SUMMARY OF THE PRESENT INVENTION
The present invention is particularly directed to a compact and
reliable mechanical linkage for interconnection to an engine
throttle control with interconnected lever means to provide for
timed sequential operation of the timing means and the throttle
means. Generally, in accordance with the present invention, a pair
of pivotally mounted lever means are provided including a throttle
control lever means coupled to an external throttle operator and a
timing control lever means resiliently coupled to the throttle
control lever means. A throttle cam member is adjustably secured to
the throttle control lever means. The adjustment means is set to
vary the movement of the throttle control lever means before
engagement with the throttle control means such as a carburetor
valve means. The timing control lever means is coupled to the
throttle control lever means by a resilient means such as a spring
to cause the timing control lever means to follow the movement of
the throttle control lever means. A stop means limits the movement
of the timing control lever means with the spring means allowing
the continued rotation of the throttle control lever means. The
initial rotation of the throttle control lever means angularly
rotates the timing lever means to advance the timing to TDC. The
rotation also moves the throttle lever means just to engage the
throttle control means. Further, rotation of the lever means
simultaneously advances the timing and opens the throttle. This
additional movement covers a relatively small angular orientation,
after which the timing lever means engages the stop means.
More particularly in a preferred and novel construction of the
present invention, a throttle control lever is generally a T-shaped
member pivotally mounted at the center of the cross-bar or at the
common junction with the stem. A pair of throttle control cables or
the like are secured to the opposite ends of the cross-bar and
secured at the outer end to an external throttle control, such as a
rotatable drum to provide for selective pulling on the opposite
ends of the throttle lever to thereby pivot the lever about the
pivot pin. A cam member includes a slotted connection to the stem
to permit adjustment of the cam member along the length of the stem
and with a clamp means extending through one side of the cam member
into the stem portion to thereby adjustably lock the cam member to
the stem. The cam member includes a cam surface adapted to move
into engagement with a throttle control pin means which in turn is
secured to the butterfly valve of a carburetor or the like. The
timing lever is pivotally secured to the common pin with a hook end
extended outwardly in laterally spaced relation to the stem. A coil
spring interconnects the hook end to the stem portion such that
throttle opening rotation of the throttle lever results in a
pulling on the spring to pivot the timing lever. The opposite end
of the timing lever projects laterally in the opposite direction
across the throttle control lever. A timing rod is adjustably
secured to the outer end of the timing lever and extends outwardly
into pivotally coupled relation to a timing means such as a
rotatable support for a firing control coil. A stop screw is
threaded through the timing control lever with the end thereof
adjustably spaced with respect to a fixed stop member provided on
the engine block or the like. The cam member may be accurately
adjusted to just affect touching engagement with the throttle pin
means as the timing coil is positioned at TDC and adjustable
connection of the timing rod and lever permits accurate adjustment
of the coil with relationship to the setting of the cam member.

**Collected data:**
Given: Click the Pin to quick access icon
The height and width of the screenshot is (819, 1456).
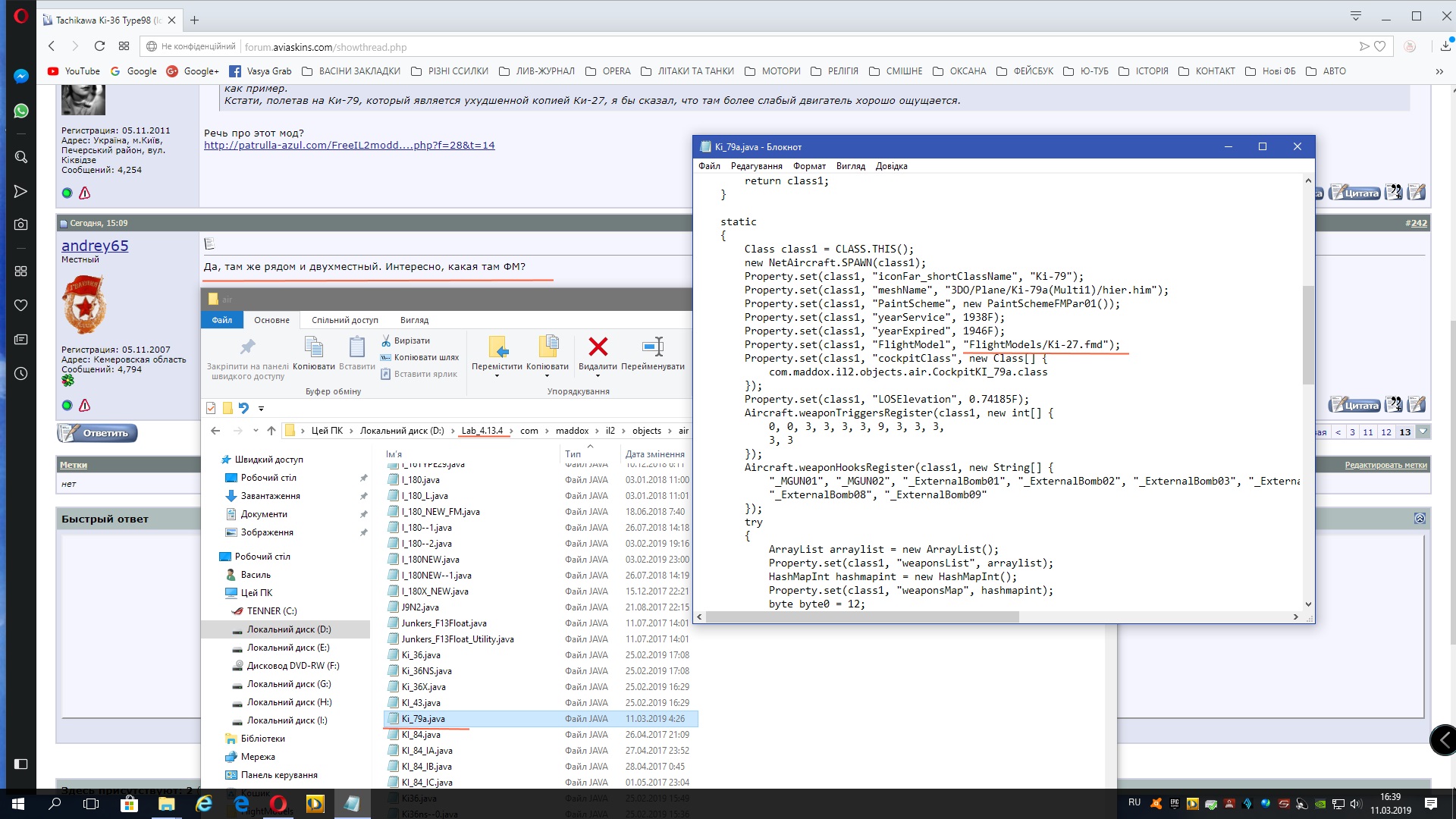Looking at the screenshot, I should (x=247, y=347).
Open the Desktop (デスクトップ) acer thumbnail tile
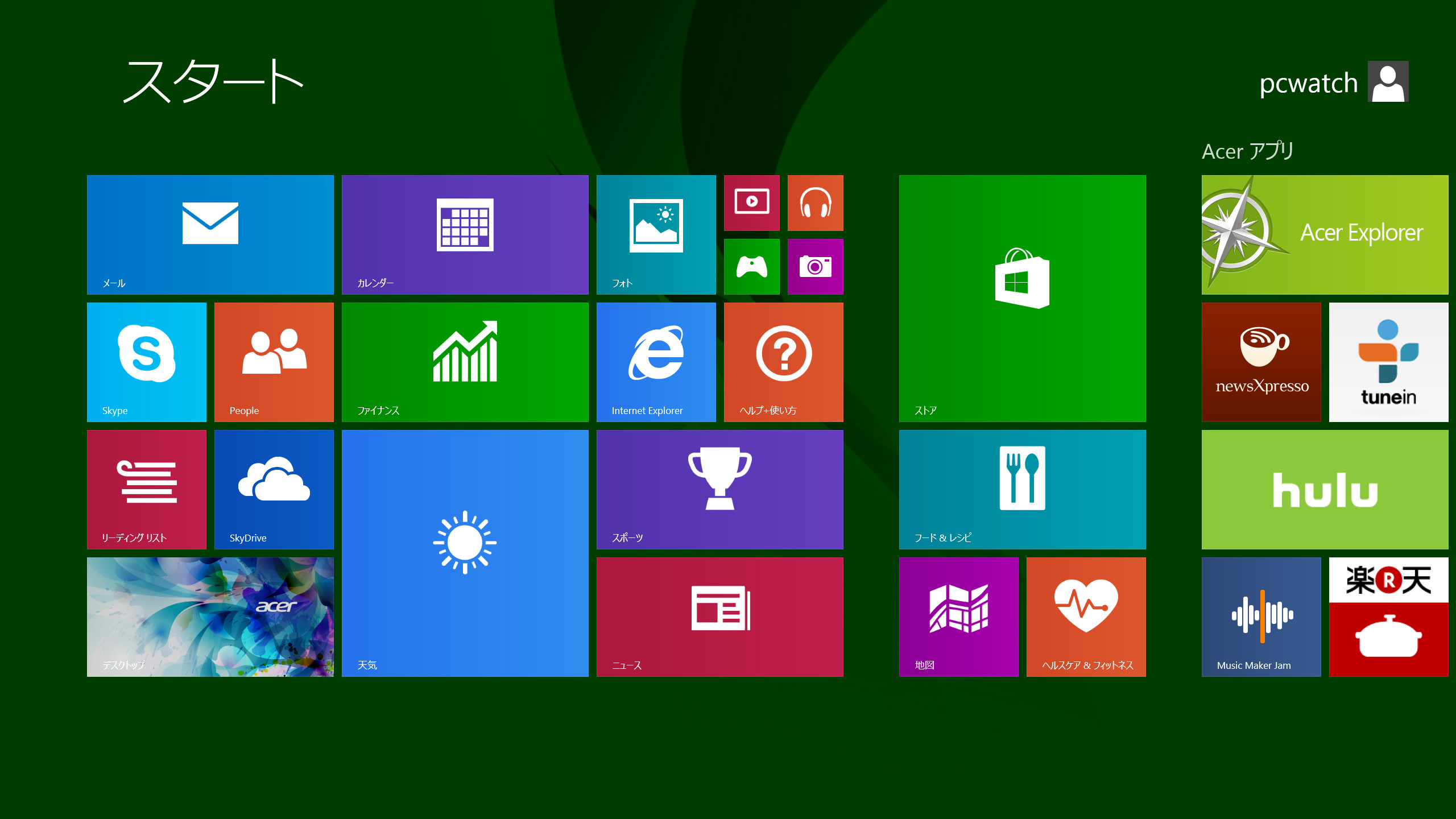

**Stated task:**
Continue the throttle and timing linkage description from its last sentence.

**The response:**
Further, the cam configuration and linkage establishes an expanded
or amplified rotation of the timing coil with relatively small
angular movement of the throttle lever.
The present invention has been found to provide a relatively
simple, reliable and long-life throtthe for outboard motors and the
like and particularly adapted for the lower horsepower models
employing a tiller handle control.
BRIEF DESCRIPTION OF THE DRAWINGS
The drawings furnished herewith illustrate a preferred construction
of the present invention in which the above advantages and features
are clearly disclosed as well as others which will be readily
understood from the following description.
In the drawings:
FIG. 1 is a front elevational view of an outboard motor constructed
in accordance with the teaching of the present invention;
FIG. 2 is a top view of the motor with parts broken away to
illustrate the present invention and with a portion of the tiller
handle illustrating a throttle control;
FIG. 3 is a fragmentary view of FIG. 2 illustrating a throttle idle
position of the structure shown in FIG. 2;
FIG. 4 is an enlarged front elevational view of the outboard motor
unit shown in FIG. 1 with parts broken away and sectioned to more
clearly illustrate the details of the construction of the present
invention;
FIG. 5 is an exploded view more clearly illustrating the individual
components of the linkage construction; and
FIG. 6 is a sectional view through a portion of linkage to
illustrate a throttle cam adjustment means.
DESCRIPTION OF THE ILLUSTRATED EMBODIMENT
Referring to the drawings, and particularly to FIG. 1, an outboard
motor 1 is shown secured to the transom 2 of a boat by a suitable
swivel bracket assembly 3. The outboard motor unit in particular
includes a driveshaft housing 4 which is pivotally mounted to the
swivel bracket assembly 3 in any suitable manner. A powerhead 5 is
secured to the upper end of the housing 4 and encloses an internal
combustion engine 6 which is coupled in accordance with a
conventional construction to a lower dependent propeller unit 7
secured to the lower end of the driveshaft housing 4. A hand tiller
8 is connected to a coupling member 9 encircling the drive shaft
housing 4 immediately beneath the powerhead 5 to effect rotation of
the drive shaft housing 4 and the propeller unit 7 for steering of
the boat. A particularly satisfactory vibrating isolating coupling
is shown in the co-pending application of James A. Meyer entitled
"STEERING APPARATUS FOR SMALL OUTBOARD MOTORS"
which was filed on even date herewith and assigned to the common
assignee herewith. The tiller is preferably constructed as shown in
co-pending application of James A. Meyer entitled "STEERING
APPARATUS FOR SMALL OUTBOARD MOTORS"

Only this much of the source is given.